Goodbye, good luck, the end. There is a certain anticlimax to this arrangement, somehow. Perhaps, I had expected fond farewells, much back slapping and many hugs. Maybe I have been schooled to think of goodbyes and see-you-laters to be a production of sorts. Yet this is not always the case.

Sometimes, it is a gentle letting go of the hand once held, a drifting off of the binds once held dear. Yet that is not to say that there is no connection. Heartstrings are invisible and like cables lying buried deep under ocean floors, they buzz with thought and thoughts. They keep us connected and they keep us in discomfort, that is a good thing.

What have I learned?, I wonder as I settle into another phase of writing, submission and the anticipation that will come with a thesis proposal being submitted for review. 

I cannot list the many things that have made me who I am today, yet I know that there has been a change, a transformation in the way I think, see, interact and speak when I address inequities. Much of it due to the ideas shared and the wisdom of many that has percolated into my being.

When I hear negativity bring directed to the absent through comments such as ' these kids have never been shopping to the Bay' and 'OMG, these parents have no Canadian experience', I no longer charge in to make it okay: I merely sit with the words and write them down in the pages of my mental space. Someday these words will find the literature to name the sentiments that are being voiced. Someday, those other minds who have toiled long and hard to dig deep, will stand beside me as I go deeper. 

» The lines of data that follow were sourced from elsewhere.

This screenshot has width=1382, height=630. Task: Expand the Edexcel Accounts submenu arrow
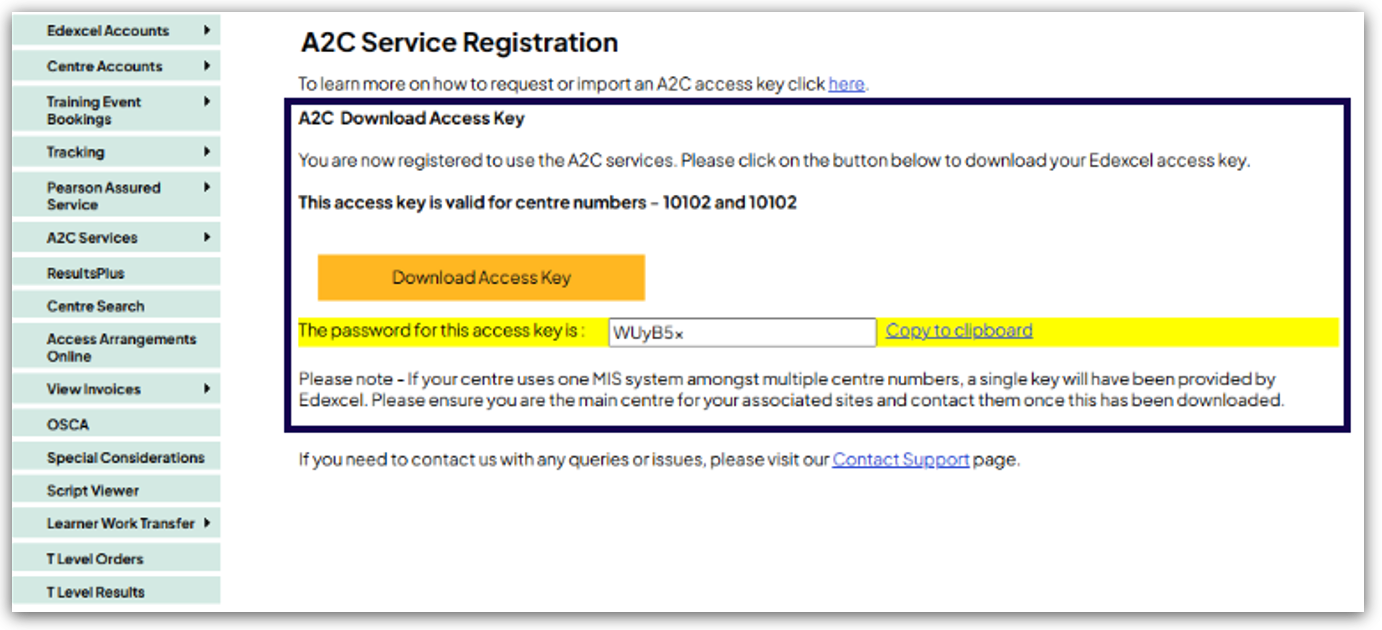coord(206,30)
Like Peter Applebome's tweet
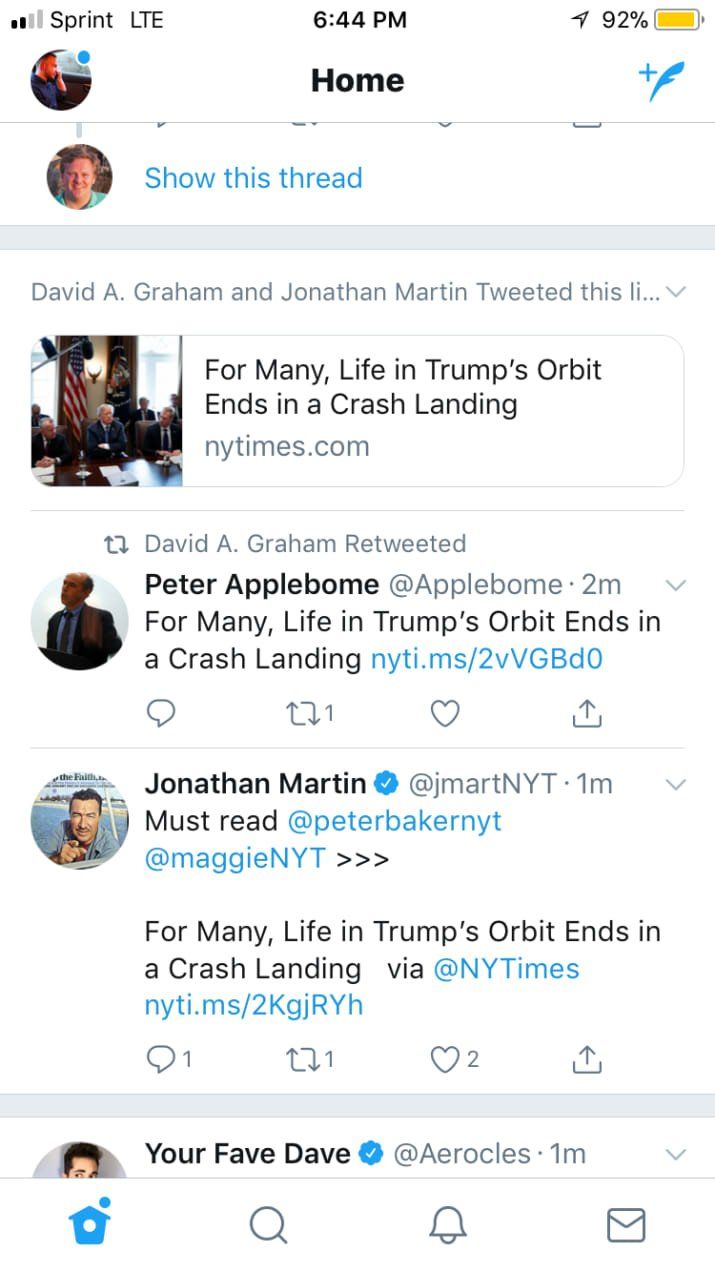This screenshot has width=715, height=1272. click(445, 713)
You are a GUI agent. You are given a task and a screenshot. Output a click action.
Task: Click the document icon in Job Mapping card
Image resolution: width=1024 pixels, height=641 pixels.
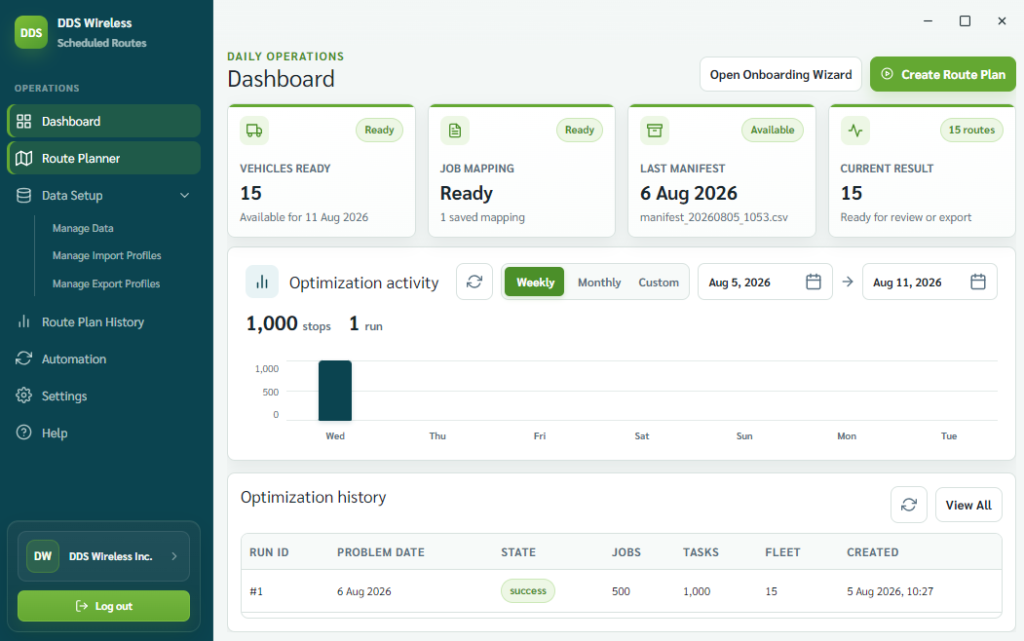pos(455,131)
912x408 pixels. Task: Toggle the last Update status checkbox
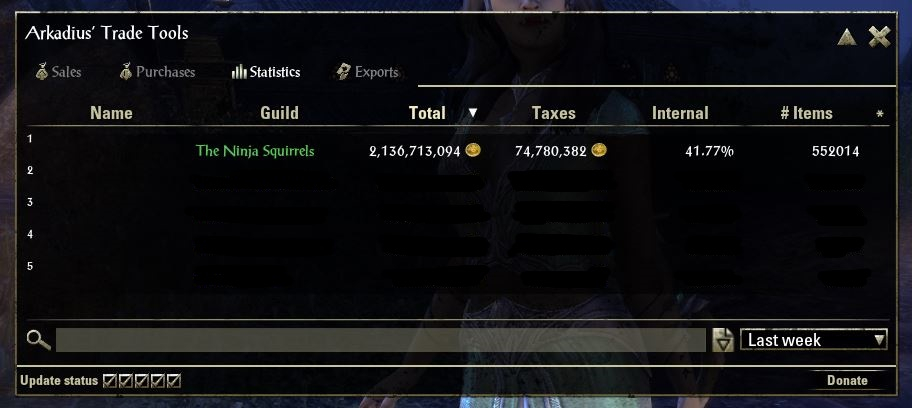pyautogui.click(x=174, y=381)
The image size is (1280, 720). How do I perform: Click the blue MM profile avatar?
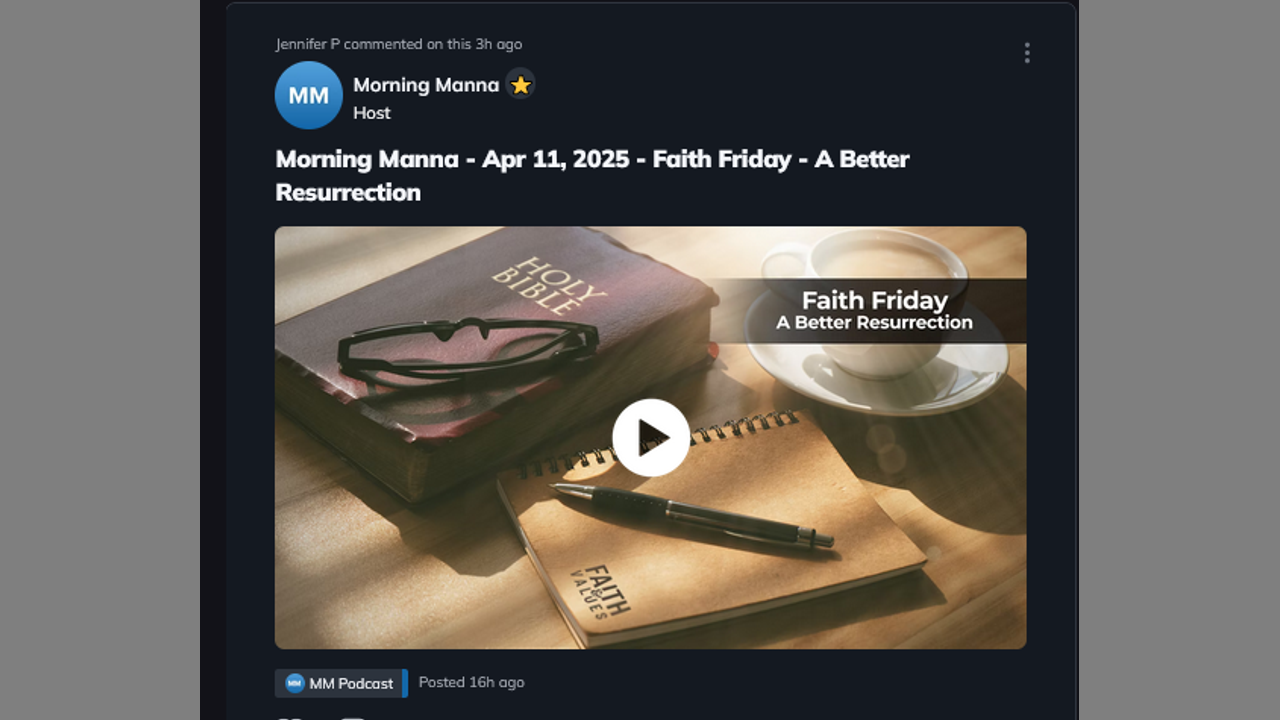[309, 95]
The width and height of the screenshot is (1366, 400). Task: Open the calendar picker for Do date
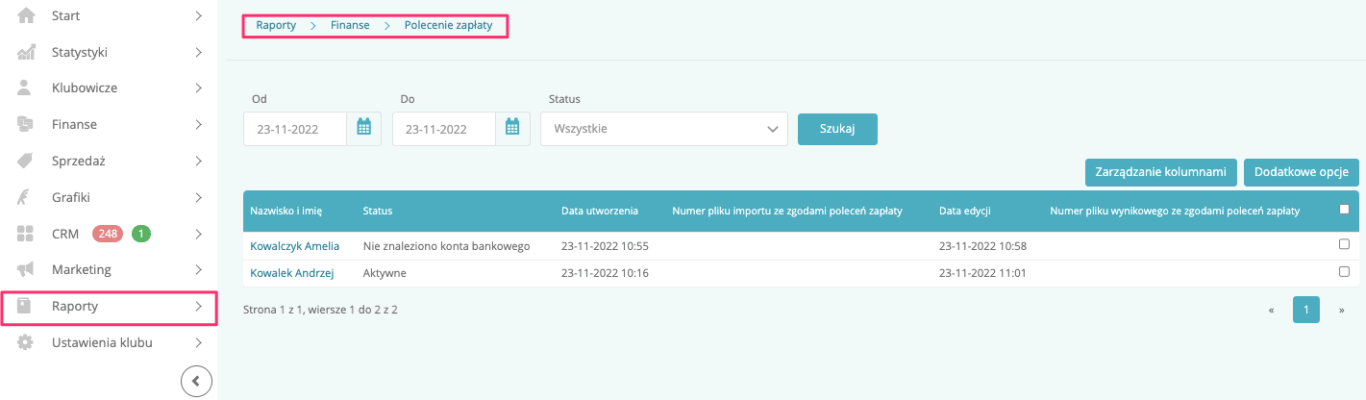pyautogui.click(x=513, y=128)

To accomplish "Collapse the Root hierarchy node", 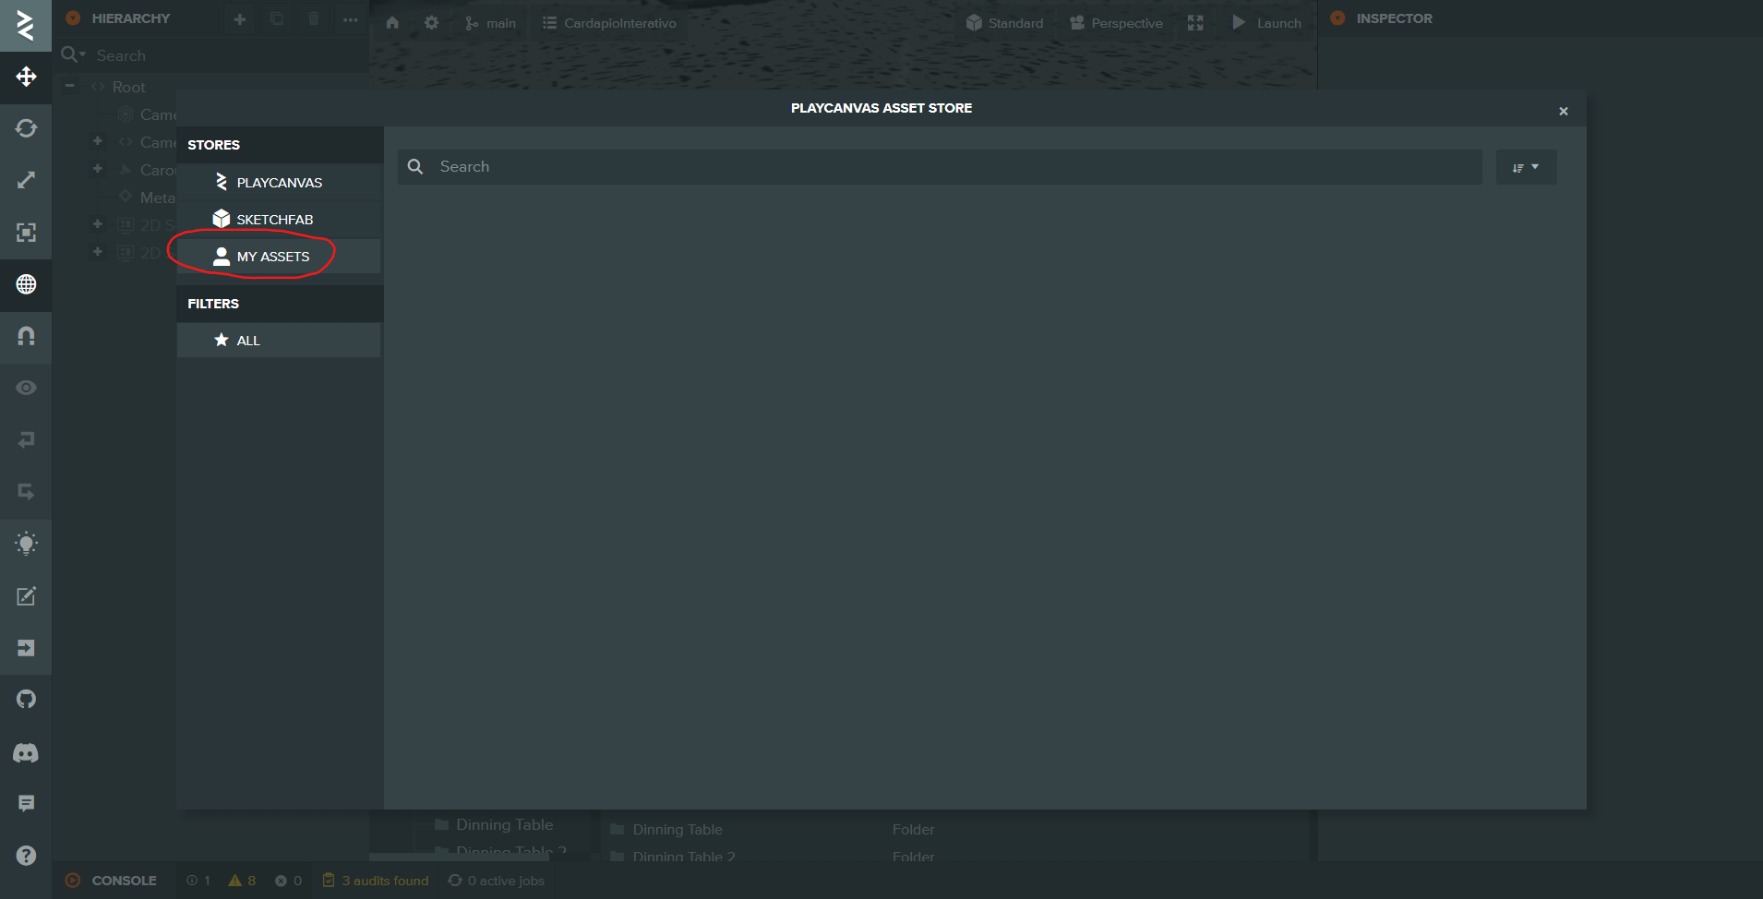I will pos(70,87).
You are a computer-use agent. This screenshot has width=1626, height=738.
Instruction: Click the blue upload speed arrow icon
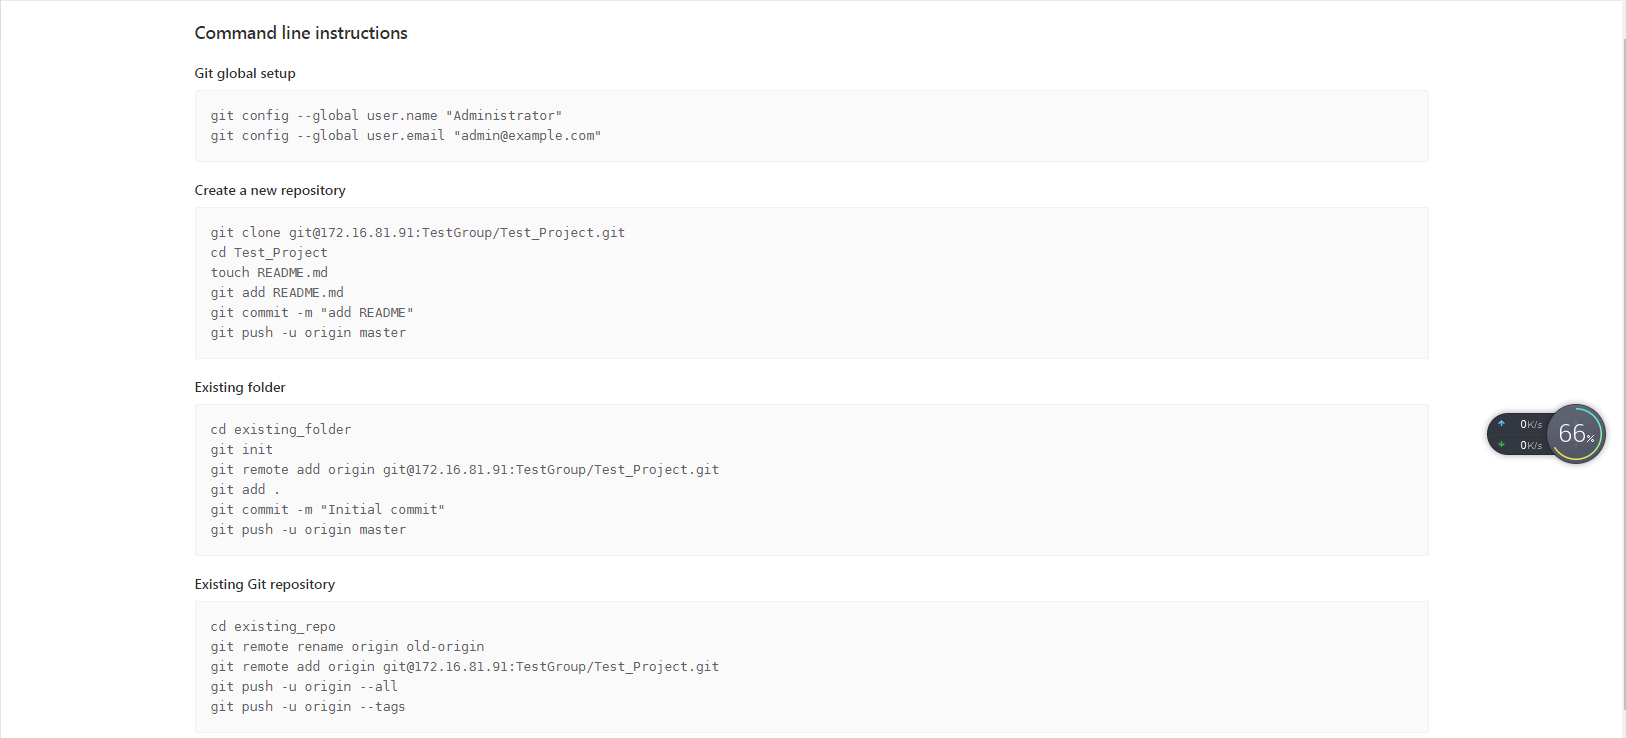pos(1501,423)
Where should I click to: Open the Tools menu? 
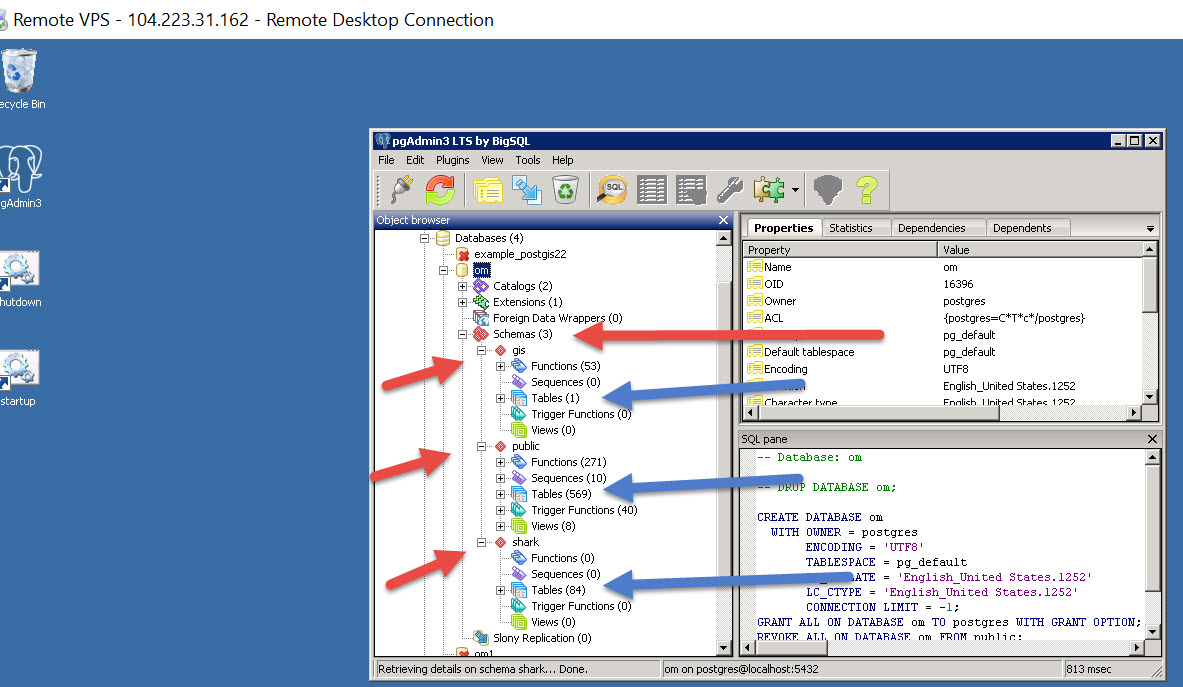[x=527, y=160]
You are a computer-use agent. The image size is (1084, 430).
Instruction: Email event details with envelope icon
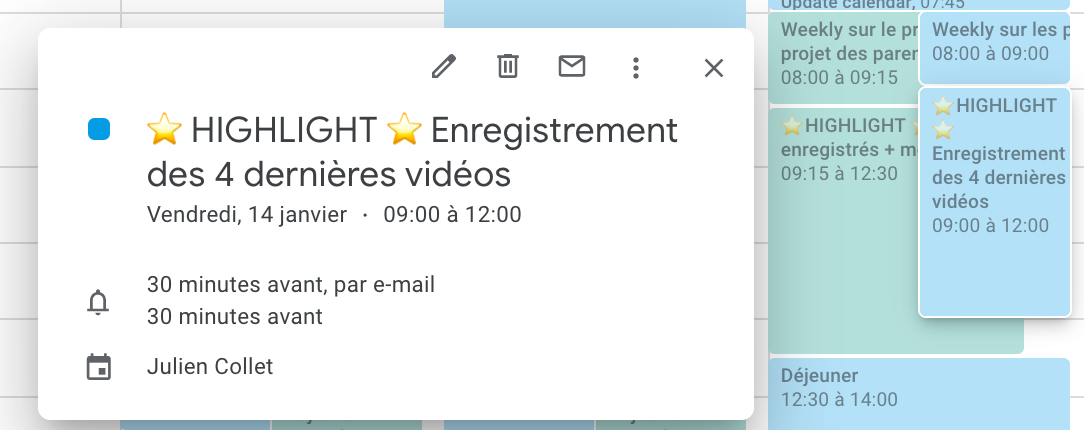point(572,66)
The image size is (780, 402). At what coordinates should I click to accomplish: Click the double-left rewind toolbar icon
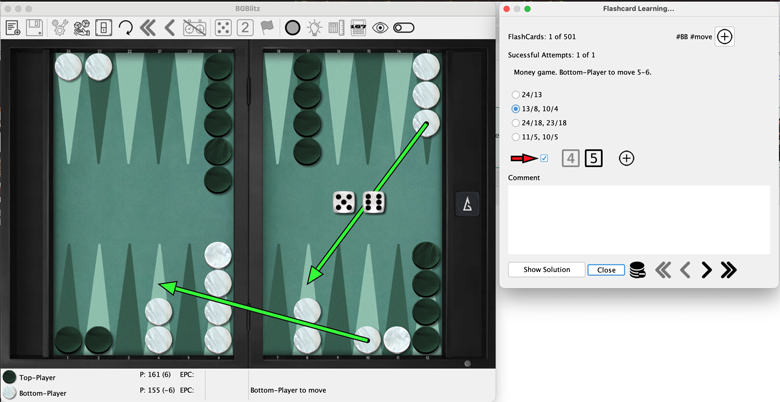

And until then, I continue to celebrate a phase of moving on: after many take out dinners, after countless, text messages to children left at home on their own, and a dream chased over 25 years. 

In my Konkani, my mother tongue, we don't that we are leaving: We say " yettaaan", that means, I will be back , I shall return, I am right here, round the corner. I shall come back.

In this sentiment of my Elders, who taught me to think in many tongues and speak the truth with courage, I say Khuda Hafiz to this time at York University. 10 years since applying for the B.Ed programme, it's been a great voyage.